Immunotherapeutics targeting immune checkpoint receptors or their ligands (i.e., immune checkpoint inhibitors), have been groundbreaking in the field of oncology, radically changing the approach to treatment and improving the clinical outcomes of an ever-expanding list of solid tumors and hematological malignancies. However, immune checkpoint inhibitors (ICI) are not devoid of side effects, collectively regarded as immune-related adverse events (irAE); they are not easily uncovered in preclinical immunotoxicological investigations and are often due to the very low expression of their targets in immunologically-unchallenged non-clinical species.
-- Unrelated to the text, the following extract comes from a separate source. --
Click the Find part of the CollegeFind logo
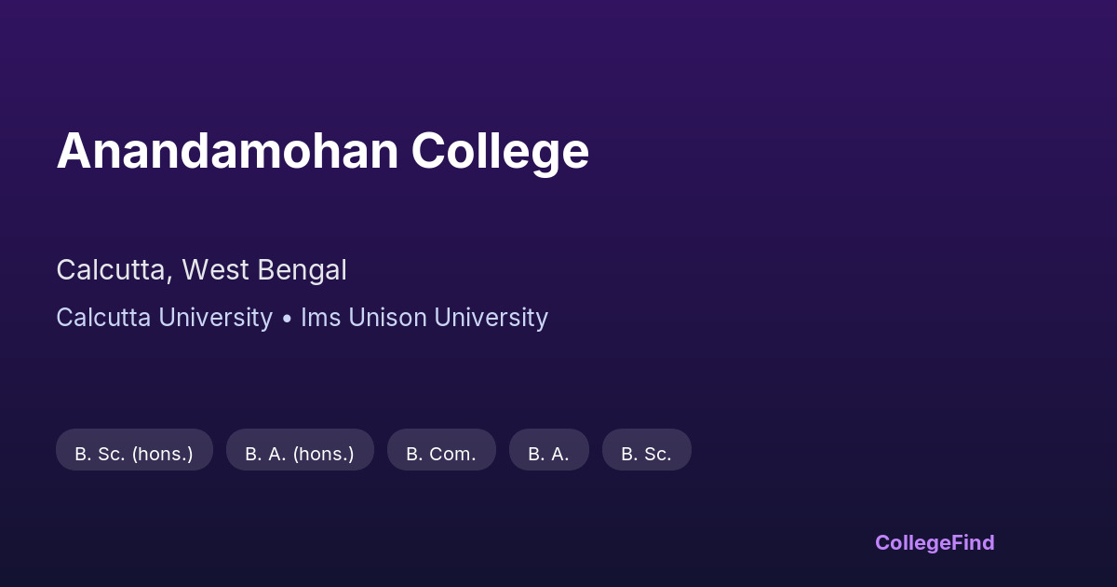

We have characterized expression of a broad range of immune checkpoint receptors in peripheral blood mononuclear cell (PBMC) subpopulations from cynomolgus monkeys and healthy human volunteers, under resting and T-cell stimulatory conditions by multicolor flow cytometry to inform appropriate species selection for modeling potential irAE in immunotherapeutic preclinical research. Focusing on the response of the main lymphocyte populations to interleukin (IL)-2 alone, or in combination with anti-CD3 and anti-CD28 antibodies, checkpoints with shared similarities and key differences between the two species were identified. The results of this first study provide a database for the expression and response to stimulation for immune checkpoint receptors and can help guide future model selection in the design of preclinical studies involving immunotherapeutics directed against these targets.